Une chose est certaine cependant, les personnes temporairement sauvées sont en immense majorité des personnes âgées. Ce ne sont pas elles qui devront payer la facture, pendant de longues années.

Quel que soit le montant exact du coût de la crise pour les finances publiques, comment sera-t-il assumé ? Comment la répartition des richesses va-t-elle s’opérer ?

La solution la plus probable, la plus facile à assumer politiquement et en apparence la moins dommageable pour l’économie, serait de recourir à la création monétaire. Les banques centrales, à l’exemple de la banque centrale américaine, se sont déjà engagées à créer ex nihilo des centaines, voire des milliers de milliards, pour acheter les dettes publiques de leurs Etats.

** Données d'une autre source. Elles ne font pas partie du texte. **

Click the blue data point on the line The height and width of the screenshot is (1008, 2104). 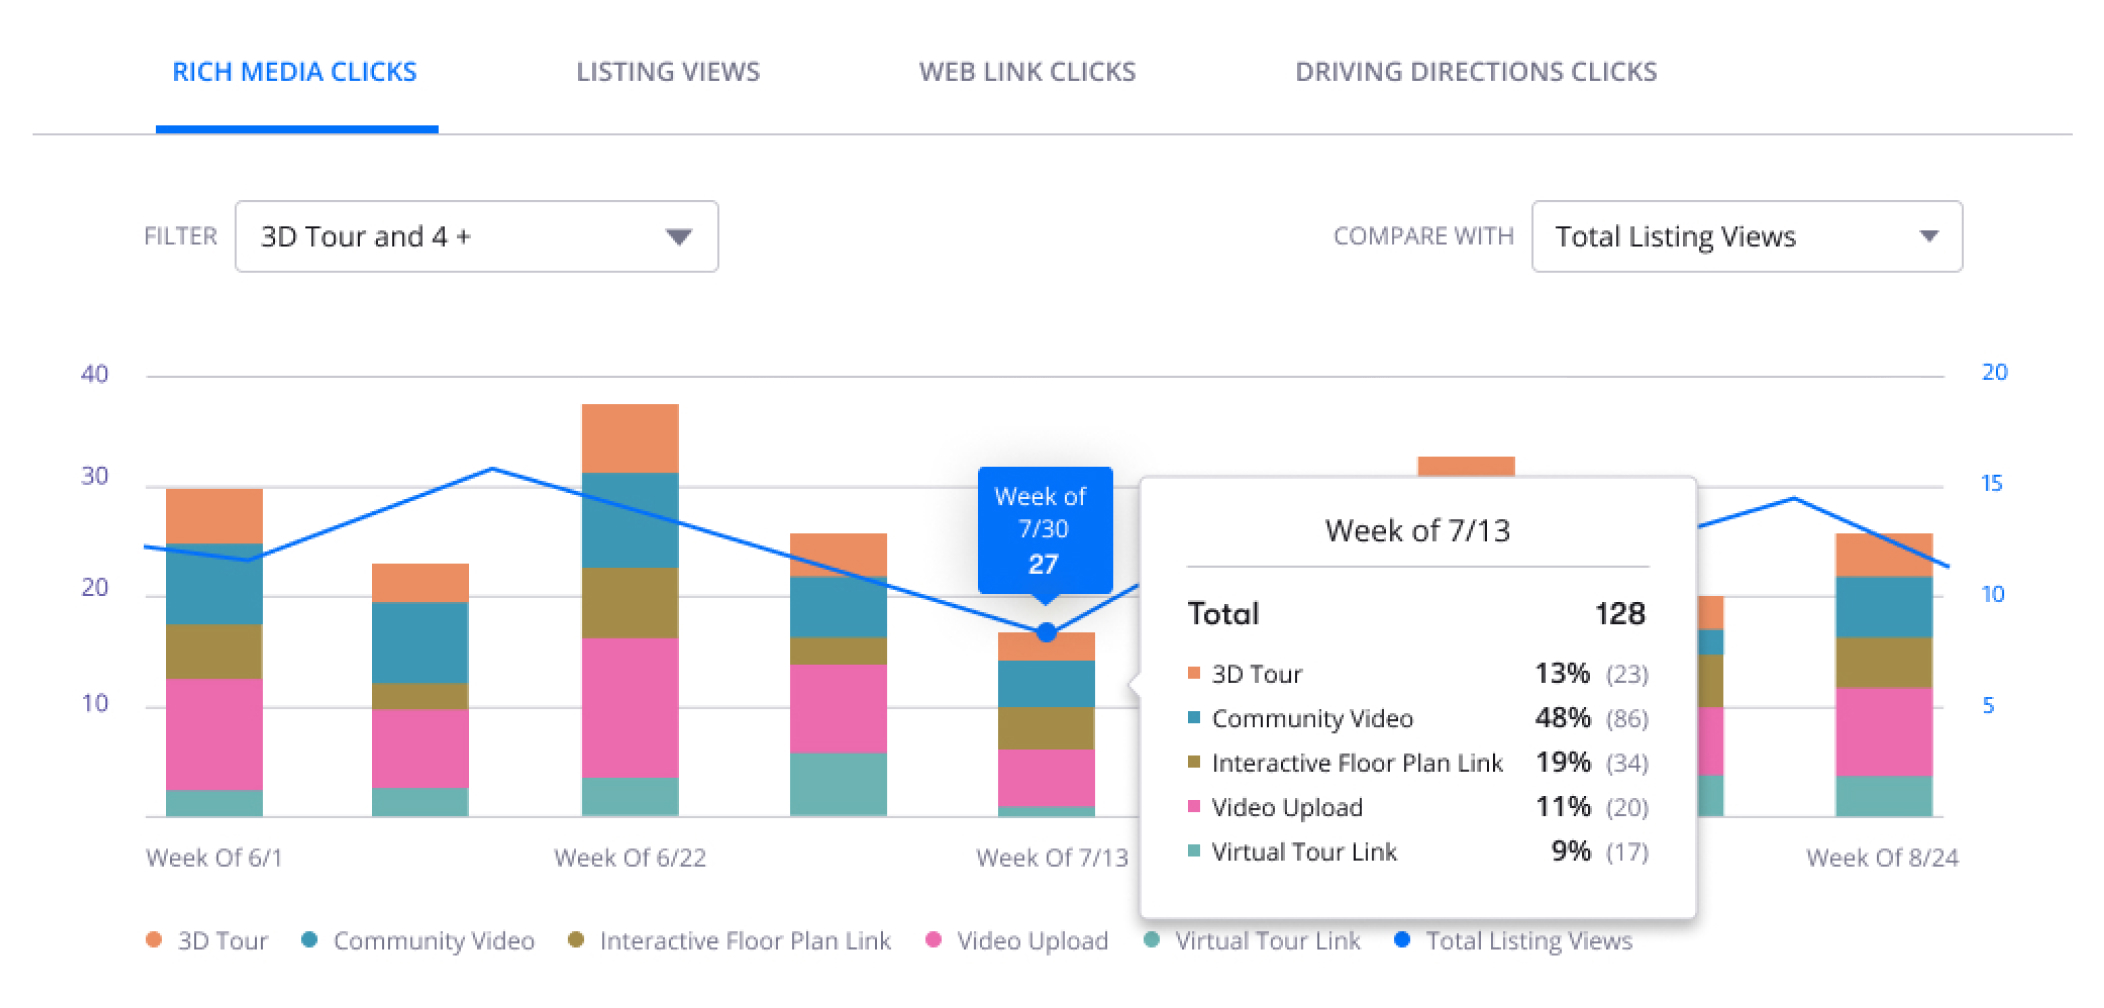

Une création monétaire considérable, conjuguée à une diminution des biens et services disponibles, parce que, la production ayant chuté, les prix vont fortement augmenter. L’inflation permet aux responsables politiques de ne pas perdre la face en déclarant leur pays en faillite.

L’inflation est politiquement plus facile à assumer que l’augmentation des impôts, nécessairement impopulaires, surtout dans un pays comme la France où 46 % de la richesse créée est accaparée par des prélèvements obligatoires. L’inflation provoquée par les banques centrales peut paraître plus douce qu’un nouvel impôt, il ne s’agit pourtant ni plus ni moins que d’un vol de pouvoir d’achat pour tous les détenteurs de cette monnaie. L’inflation va léser les ménages dont l’épargne a un rendement inférieur au taux d’inflation, notamment l’assurance vie.

Elle bénéficiera par ailleurs aux ménages et entreprises endettés, ainsi qu’à l’État, qui verront le coût de leur dette allégé. L’inflation, comme la fiscalité, opère une redistribution des richesses. Heureusement les épargnants ont aujourd’hui des moyens de se protéger contre la spoliation liée à l’inflation, en investissant dans des cryptomonnaies, des métaux précieux, des matières premières ou dans l’immobilier.

Les finances publiques, ainsi que la légitimité du gouvernement vont ressortir exsangues de l’épreuve. Qu’il nous soit permis d’espérer que de cette crise donnera néanmoins quelques bons fruits, que le gouvernement ne se contentera pas de naviguer à vue mais réalisera, de gré ou par la contrainte des faits, des réformes dont la France a besoin depuis des années et dont elle se meurt à petit feu de ne pas les voir se réaliser.